| WHAT YOU HAVE TO DO |
Give back exactly the lines of the entries below from the line with "This screenshot has height=608, width=1024." to the line with "Viewport: 663px width, 827px height.", inclusive, and only those.

===== SOURCE MATERIAL =====

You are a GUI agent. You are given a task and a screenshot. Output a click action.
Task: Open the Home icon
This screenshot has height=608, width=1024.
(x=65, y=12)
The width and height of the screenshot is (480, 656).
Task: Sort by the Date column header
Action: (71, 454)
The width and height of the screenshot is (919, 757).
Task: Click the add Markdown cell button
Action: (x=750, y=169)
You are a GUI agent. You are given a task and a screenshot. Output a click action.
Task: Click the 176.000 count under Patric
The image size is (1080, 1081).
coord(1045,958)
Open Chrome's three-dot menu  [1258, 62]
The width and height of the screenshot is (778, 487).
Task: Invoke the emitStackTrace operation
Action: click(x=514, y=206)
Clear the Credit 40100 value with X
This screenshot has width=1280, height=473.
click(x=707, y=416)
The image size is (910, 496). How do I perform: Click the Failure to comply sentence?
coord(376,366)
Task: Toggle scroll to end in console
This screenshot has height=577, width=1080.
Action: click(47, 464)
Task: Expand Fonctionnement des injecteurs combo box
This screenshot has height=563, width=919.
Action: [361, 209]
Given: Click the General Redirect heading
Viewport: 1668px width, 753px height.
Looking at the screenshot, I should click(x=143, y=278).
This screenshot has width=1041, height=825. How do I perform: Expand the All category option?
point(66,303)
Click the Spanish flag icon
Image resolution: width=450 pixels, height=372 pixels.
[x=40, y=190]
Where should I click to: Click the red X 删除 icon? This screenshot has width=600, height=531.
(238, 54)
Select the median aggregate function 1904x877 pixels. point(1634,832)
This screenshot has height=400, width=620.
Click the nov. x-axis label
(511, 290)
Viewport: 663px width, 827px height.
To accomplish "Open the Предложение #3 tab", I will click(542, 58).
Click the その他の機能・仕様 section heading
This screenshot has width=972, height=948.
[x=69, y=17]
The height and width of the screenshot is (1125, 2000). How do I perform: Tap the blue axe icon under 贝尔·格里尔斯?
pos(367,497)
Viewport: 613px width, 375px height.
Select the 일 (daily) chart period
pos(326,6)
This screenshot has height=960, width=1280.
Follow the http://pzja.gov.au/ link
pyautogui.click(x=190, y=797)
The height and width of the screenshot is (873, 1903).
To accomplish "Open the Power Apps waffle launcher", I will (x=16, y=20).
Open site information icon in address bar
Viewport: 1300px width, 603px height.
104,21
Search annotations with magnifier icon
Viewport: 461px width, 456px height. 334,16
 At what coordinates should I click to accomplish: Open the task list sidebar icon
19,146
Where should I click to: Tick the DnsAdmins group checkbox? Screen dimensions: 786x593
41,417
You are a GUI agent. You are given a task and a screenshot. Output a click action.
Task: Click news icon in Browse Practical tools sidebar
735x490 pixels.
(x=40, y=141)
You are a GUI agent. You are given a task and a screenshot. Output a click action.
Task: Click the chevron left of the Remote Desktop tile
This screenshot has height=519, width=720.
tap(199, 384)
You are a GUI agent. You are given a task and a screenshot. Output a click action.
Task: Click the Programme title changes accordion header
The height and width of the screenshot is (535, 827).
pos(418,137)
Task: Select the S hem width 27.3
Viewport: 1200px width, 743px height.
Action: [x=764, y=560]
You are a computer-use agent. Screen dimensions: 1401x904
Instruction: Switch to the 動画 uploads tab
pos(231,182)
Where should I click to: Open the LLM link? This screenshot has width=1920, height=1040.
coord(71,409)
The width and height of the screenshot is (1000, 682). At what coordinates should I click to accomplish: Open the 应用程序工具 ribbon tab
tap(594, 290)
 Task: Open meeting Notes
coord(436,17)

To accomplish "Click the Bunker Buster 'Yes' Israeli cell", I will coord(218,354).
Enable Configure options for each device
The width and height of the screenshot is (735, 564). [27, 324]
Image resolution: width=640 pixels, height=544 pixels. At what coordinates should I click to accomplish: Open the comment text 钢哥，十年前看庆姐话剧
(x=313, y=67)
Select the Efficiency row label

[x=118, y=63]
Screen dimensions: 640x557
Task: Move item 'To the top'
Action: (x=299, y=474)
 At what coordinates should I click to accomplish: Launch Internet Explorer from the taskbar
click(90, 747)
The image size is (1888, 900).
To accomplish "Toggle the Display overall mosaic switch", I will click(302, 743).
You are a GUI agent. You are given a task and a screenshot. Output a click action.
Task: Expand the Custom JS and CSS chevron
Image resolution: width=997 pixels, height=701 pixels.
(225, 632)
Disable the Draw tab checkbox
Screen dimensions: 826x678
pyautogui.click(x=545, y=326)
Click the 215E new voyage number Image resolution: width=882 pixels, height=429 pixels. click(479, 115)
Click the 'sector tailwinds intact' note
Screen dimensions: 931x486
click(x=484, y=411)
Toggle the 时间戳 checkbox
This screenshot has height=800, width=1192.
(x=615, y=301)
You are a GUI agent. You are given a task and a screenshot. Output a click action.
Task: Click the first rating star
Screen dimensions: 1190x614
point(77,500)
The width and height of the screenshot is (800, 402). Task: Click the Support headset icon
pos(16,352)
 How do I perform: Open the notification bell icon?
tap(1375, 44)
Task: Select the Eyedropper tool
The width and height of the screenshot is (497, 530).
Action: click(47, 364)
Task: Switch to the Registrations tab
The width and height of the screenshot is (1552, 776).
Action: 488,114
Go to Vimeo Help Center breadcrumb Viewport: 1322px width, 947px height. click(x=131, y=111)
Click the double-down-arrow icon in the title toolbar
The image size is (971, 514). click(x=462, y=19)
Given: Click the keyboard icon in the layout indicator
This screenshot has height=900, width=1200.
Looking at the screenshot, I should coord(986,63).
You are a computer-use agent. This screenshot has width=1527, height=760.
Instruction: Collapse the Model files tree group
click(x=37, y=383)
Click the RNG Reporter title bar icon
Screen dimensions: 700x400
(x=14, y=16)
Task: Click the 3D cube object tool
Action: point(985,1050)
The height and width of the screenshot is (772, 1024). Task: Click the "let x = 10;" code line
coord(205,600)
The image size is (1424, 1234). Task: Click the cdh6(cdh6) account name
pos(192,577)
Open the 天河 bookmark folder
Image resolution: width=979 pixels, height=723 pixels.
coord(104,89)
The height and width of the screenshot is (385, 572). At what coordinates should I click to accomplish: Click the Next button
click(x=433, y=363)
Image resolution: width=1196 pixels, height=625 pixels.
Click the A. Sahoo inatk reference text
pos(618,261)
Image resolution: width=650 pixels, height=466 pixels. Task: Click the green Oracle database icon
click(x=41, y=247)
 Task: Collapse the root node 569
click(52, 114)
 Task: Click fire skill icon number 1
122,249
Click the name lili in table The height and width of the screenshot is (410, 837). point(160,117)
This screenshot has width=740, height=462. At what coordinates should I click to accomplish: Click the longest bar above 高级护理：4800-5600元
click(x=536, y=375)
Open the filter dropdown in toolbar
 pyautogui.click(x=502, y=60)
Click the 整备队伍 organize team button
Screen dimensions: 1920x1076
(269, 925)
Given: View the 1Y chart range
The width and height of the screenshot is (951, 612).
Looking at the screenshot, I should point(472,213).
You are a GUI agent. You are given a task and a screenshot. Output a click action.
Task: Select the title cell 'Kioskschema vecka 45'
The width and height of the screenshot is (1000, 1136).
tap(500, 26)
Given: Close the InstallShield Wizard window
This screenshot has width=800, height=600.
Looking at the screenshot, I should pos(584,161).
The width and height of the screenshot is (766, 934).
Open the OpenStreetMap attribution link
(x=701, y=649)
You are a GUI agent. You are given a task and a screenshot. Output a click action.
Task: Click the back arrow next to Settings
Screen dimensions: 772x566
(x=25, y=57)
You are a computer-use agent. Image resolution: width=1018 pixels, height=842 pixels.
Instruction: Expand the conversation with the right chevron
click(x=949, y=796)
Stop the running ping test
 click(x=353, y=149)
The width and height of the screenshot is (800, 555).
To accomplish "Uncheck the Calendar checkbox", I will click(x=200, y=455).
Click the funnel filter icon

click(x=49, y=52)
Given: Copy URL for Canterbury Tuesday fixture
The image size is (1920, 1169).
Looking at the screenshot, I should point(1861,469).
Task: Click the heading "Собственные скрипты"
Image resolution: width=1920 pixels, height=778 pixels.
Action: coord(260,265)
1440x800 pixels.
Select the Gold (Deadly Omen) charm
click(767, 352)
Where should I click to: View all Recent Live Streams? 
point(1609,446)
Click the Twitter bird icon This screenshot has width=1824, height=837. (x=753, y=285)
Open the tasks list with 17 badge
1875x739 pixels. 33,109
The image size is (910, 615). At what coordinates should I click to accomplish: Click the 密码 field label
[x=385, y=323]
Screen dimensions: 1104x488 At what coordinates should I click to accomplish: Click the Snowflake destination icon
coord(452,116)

=====

| SOLUTION |
This screenshot has height=608, width=1024.
(x=65, y=12)
The width and height of the screenshot is (480, 656).
Task: Sort by the Date column header
Action: (71, 454)
The width and height of the screenshot is (919, 757).
Task: Click the add Markdown cell button
Action: (x=750, y=169)
You are a GUI agent. You are given a task and a screenshot. Output a click action.
Task: Click the 176.000 count under Patric
The image size is (1080, 1081).
coord(1045,958)
Open Chrome's three-dot menu  [1258, 62]
The width and height of the screenshot is (778, 487).
Task: Invoke the emitStackTrace operation
Action: click(x=514, y=206)
Clear the Credit 40100 value with X
This screenshot has width=1280, height=473.
click(x=707, y=416)
The image size is (910, 496). How do I perform: Click the Failure to comply sentence?
coord(376,366)
Task: Toggle scroll to end in console
This screenshot has height=577, width=1080.
Action: click(47, 464)
Task: Expand Fonctionnement des injecteurs combo box
This screenshot has height=563, width=919.
Action: [361, 209]
Given: Click the General Redirect heading
Viewport: 1668px width, 753px height.
Looking at the screenshot, I should click(x=143, y=278).
This screenshot has width=1041, height=825. How do I perform: Expand the All category option?
point(66,303)
Click the Spanish flag icon
Image resolution: width=450 pixels, height=372 pixels.
[x=40, y=190]
Where should I click to: Click the red X 删除 icon? This screenshot has width=600, height=531.
(238, 54)
Select the median aggregate function 1904x877 pixels. point(1634,832)
This screenshot has height=400, width=620.
Click the nov. x-axis label
(511, 290)
Viewport: 663px width, 827px height.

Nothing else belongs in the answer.